Thomas usually pushed behind the trains to help them start, but he was always uncoupled so that when the train was running nicely, he could stop and go back.

This time he was late and they forgot to uncouple Thomas.

"Peep! Peep!" whistled Thomas.

"Poop! Poop!" whistled Gordon.

The train went faster and faster . . . too fast for Thomas! He wanted to stop, but he couldn't!

"Peep! Peep! Stop! Stop!"

"Hurry! Hurry! Hurry!"

"You can't get away! You can't get away!" laughed the coaches.

Poor Thomas was going faster than he had ever gone before. His wheels hurt him, but he had to go on.

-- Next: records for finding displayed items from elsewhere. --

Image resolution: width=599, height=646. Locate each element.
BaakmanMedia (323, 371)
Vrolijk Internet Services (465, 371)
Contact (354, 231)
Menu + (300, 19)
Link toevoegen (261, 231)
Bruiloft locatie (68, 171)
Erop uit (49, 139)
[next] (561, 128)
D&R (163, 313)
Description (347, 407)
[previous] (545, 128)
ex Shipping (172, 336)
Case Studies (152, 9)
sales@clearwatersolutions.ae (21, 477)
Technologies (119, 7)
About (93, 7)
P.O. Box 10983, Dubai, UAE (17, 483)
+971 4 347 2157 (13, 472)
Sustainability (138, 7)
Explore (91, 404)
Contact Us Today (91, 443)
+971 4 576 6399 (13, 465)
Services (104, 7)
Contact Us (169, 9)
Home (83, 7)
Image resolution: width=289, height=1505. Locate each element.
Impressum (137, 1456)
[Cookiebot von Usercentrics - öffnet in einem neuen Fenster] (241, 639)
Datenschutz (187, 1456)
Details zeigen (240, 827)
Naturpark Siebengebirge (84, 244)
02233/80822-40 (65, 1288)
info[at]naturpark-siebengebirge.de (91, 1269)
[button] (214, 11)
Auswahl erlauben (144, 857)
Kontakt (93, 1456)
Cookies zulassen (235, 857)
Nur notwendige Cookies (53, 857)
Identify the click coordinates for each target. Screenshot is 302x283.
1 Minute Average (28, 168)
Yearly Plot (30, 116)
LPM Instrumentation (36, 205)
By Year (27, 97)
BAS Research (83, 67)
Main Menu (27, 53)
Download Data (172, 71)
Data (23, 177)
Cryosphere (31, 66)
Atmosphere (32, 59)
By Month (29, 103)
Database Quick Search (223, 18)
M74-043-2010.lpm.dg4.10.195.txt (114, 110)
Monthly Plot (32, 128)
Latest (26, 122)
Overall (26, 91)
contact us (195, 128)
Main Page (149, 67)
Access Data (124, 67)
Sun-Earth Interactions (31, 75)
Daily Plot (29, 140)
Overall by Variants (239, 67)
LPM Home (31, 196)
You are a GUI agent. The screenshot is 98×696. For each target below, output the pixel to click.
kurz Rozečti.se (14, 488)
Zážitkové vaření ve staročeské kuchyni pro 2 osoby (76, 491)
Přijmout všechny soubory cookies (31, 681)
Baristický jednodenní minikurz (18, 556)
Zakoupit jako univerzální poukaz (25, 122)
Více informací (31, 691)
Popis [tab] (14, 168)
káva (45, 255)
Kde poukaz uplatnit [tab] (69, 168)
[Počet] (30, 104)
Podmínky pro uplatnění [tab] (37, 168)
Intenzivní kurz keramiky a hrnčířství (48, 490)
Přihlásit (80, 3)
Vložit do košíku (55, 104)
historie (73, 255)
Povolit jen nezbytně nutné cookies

"I shall never be the same again," he thought sadly. "My wheels will be quite worn out."

At last, they reached the Works station where the Express always stopped.

Everyone laughed to see Thomas puffing and panting behind.

They put him onto a turntable and ran him onto a siding, out of the way.

"Well little Thomas! Now you know what hard work means, don't you?" laughed Gordon and he thundered away.

Thomas had no steam to answer. He puffed onto a siding and had a nice, long drink.

Thomas was careful afterwards never to be cheeky to Gordon again.

The next day, Thomas was bringing some coaches into Vicarstown.

Gordon and Henry were nearby talking to each other.

"Huh!" he puffed. "I spend my time pulling coaches about ready for you to take out on journeys. Why can't I pull passenger trains too?"

"You're too impatient," said Gordon and Henry. "You'd be sure to leave something behind."

"Rubbish! I'll show you!"

But he didn't know how.

That night, Thomas was alone with Henry. Henry was ill. The men worked hard, but he didn't get better.

He felt just as bad next morning.

Henry usually pulled the first train in the morning and Thomas had to get his coaches ready.

"What's wrong Henry?" asked Thomas.

"I don't feel well. I might not be able to pull my train today," moaned Henry.

"If Henry is ill. Perhaps I shall pull his train," chuffed Thomas and went away to the Yard.

"Come along! Come along!"

"There's plenty of time. There's plenty of time," grumbled the coaches.

Thomas brought the coaches to the platform and wanted to run 'round in front at once.

But his Driver didn't let him. "Don't be impatient. We'll wait 'till everything is ready."

So Thomas waited and waited. People got in. The Guard and Stationmaster walked up and down. The porters banged the doors and still Henry didn't come.

Thomas got more and more excited every minute.

The Fat Director came out of his office and the Guard and Stationmaster told him about Henry.

"Find another engine!"

"There's only Thomas."

"You'll have to do it then Thomas. Be quick now."

So Thomas ran 'round in front and backed onto the coaches ready to start.

"Wait till everything is ready," said his Driver.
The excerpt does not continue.